2022 Projection Accuracy: Hitter Playing Time

What started as a checkup on how projections turned into a fairly important find when using projections. On the projection front, aggregators, especially when done smartly, continue to crush the competition. The big illumination is ZiPS being near the top since it uses zero human input.

First off, here are last season’s results with my conclusion.

Hitter Playing Time
For playing time, three of the aggregators, Average, ZEILE, and ATC shoved in this category (Depth Charts takes a hit because it only uses one playing time input). It’s an easy win for the Wisdom of the Crowds.

To find this year’s player set to test, I used all the hitters drafted in at least 42 of the 47 NFBC Main Events. From this list, I excluded Seiya Suzuki because several systems didn’t include him. Also, I excluded Nelson Cruz, Luis Garcia, Manuel Margot, Jake Fraley, Seth Brown, Garrett Cooper, and Darin Ruf 러프. One or multiple systems didn’t have a projection for them. In all, I would have removed four projections, but decided it was better to have more projections and a few players missing. In all, this process was run on 223 hitters.

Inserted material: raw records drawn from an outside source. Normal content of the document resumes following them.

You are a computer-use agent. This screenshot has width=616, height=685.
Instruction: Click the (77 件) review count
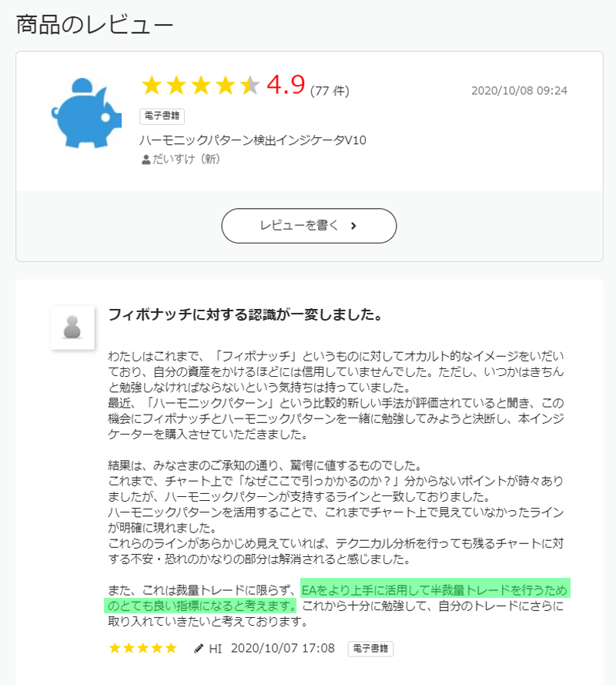(330, 91)
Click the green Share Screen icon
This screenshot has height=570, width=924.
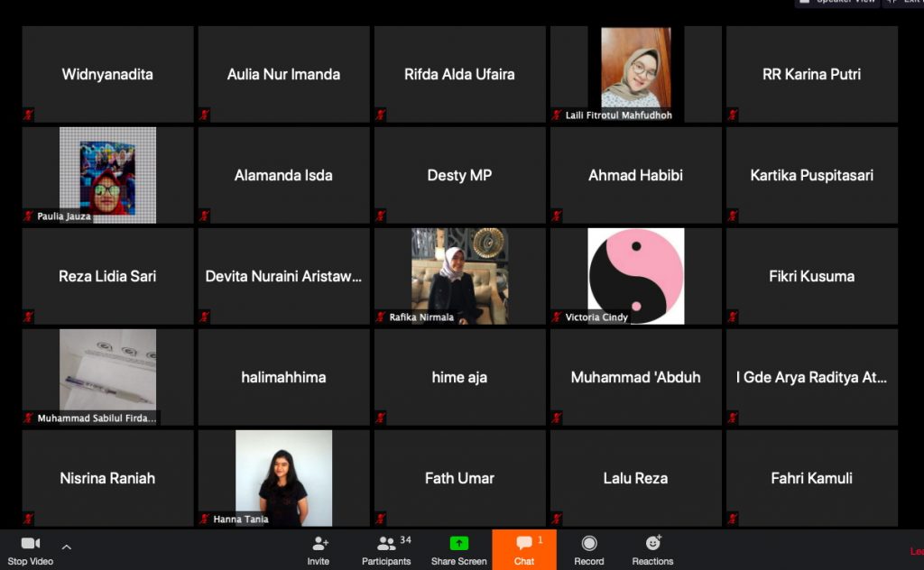[x=458, y=544]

With the same dataset, I removed the hitters who missed a significant part of the season due to injury. The players left out were Adalberto Mondesi, Miguel Sano, Alex Kirilloff, Kris Bryant, Austin Meadows, Anthony Rendon, Ozzie Albies, Jazz Chisholm Jr., and David Fletcher.

To determine accuracy, I calculated the Root Mean Square Error (RMSE) for four different sets of values. RMSE is a “measure of how far from the regression line data points are” and the smaller the value, the better.

I collected the projections on April 6th from a mix of 23 different sets. Some were free while others were behind a paywall. Those behind a paywall will be labeled as Paywall with a number (e.g. Paywall #1). Additionally, some of the projections were aggregates of other projections. All but one of the aggregators were publicly available. The one that wasn’t is called Aggregator #1. ATC, Depth Charts, and ZEILE are the projections that aggregate their competitors.  Also, Steamer, ZiPS DC, and Depthcharts use the same playing time projections. THE BAT and THE BAT X use the playing time from ATC.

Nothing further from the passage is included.